What is expected:
Going line by line through the records below, write out everything starting with the line containing "The height and width of the screenshot is (756, 1568)." and going on through the line containing "Task: Click the Identity step checkmark icon", exactly and inclusively. Pictures do not go in.

Input for this task:
++++++++
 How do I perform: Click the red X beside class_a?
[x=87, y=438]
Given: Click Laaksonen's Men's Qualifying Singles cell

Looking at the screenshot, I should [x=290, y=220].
++++++++
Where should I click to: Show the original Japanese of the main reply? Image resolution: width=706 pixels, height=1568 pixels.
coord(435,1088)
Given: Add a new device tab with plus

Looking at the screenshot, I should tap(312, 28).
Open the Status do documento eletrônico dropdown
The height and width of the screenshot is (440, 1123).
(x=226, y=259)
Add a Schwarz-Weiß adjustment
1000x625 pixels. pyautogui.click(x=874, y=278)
++++++++
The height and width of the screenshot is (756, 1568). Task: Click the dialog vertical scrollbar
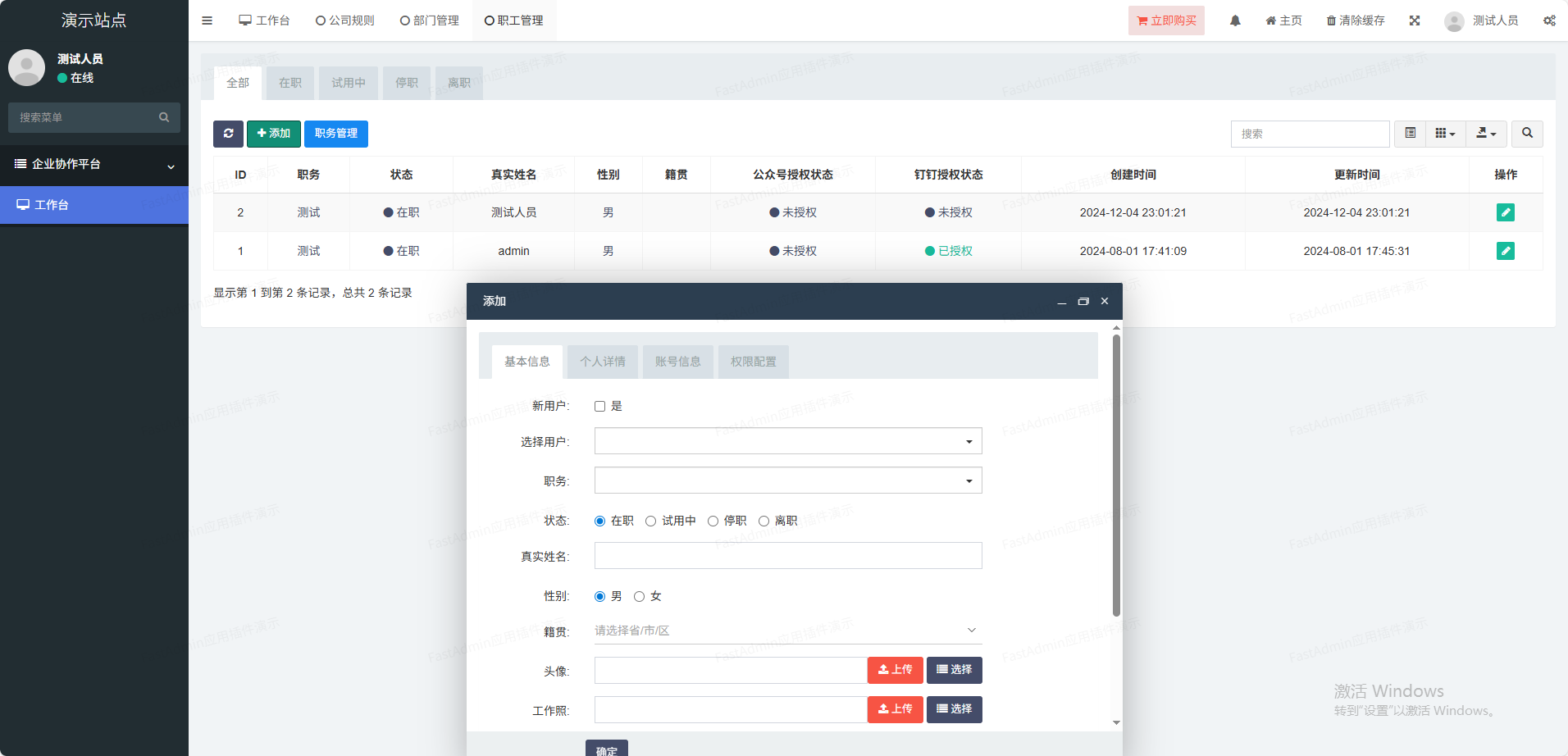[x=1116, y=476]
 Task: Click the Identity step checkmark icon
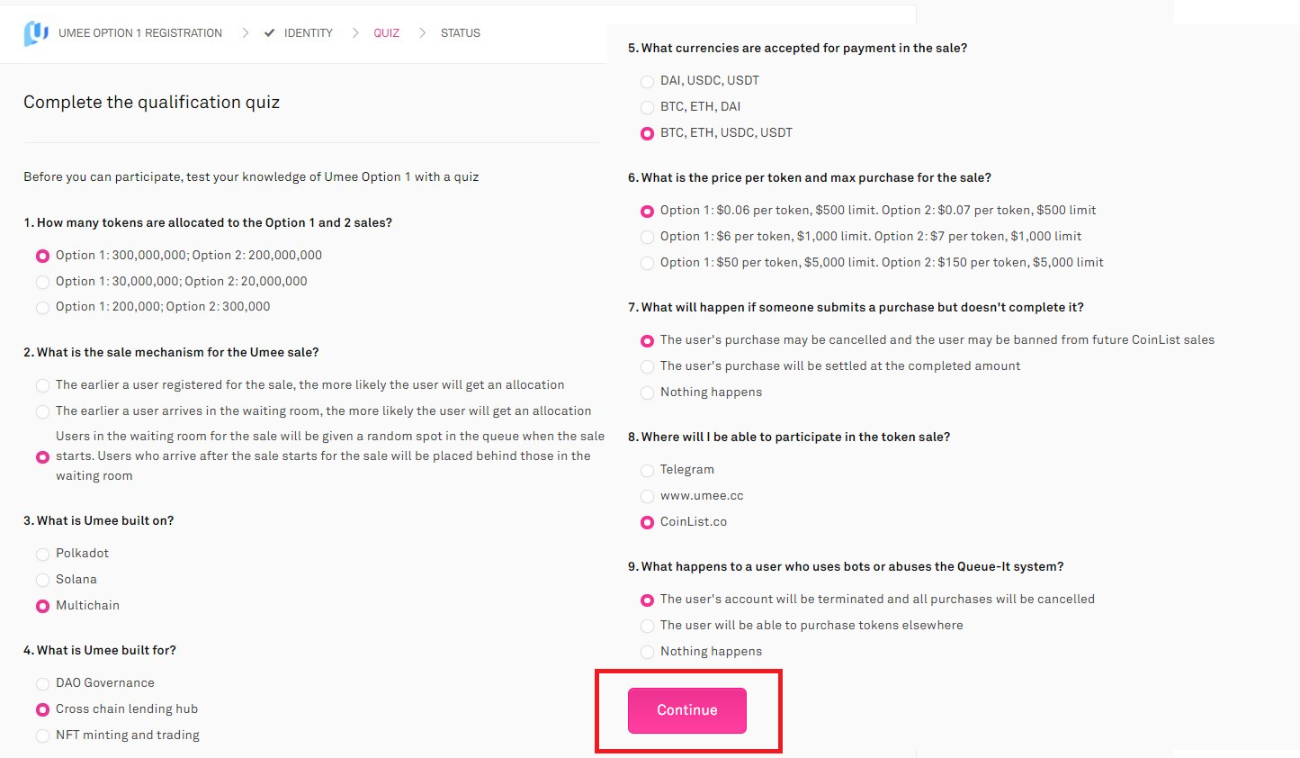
++++++++
Solution:
The height and width of the screenshot is (756, 1568). Task: Click the dialog vertical scrollbar
[x=1116, y=476]
 Task: Click the Identity step checkmark icon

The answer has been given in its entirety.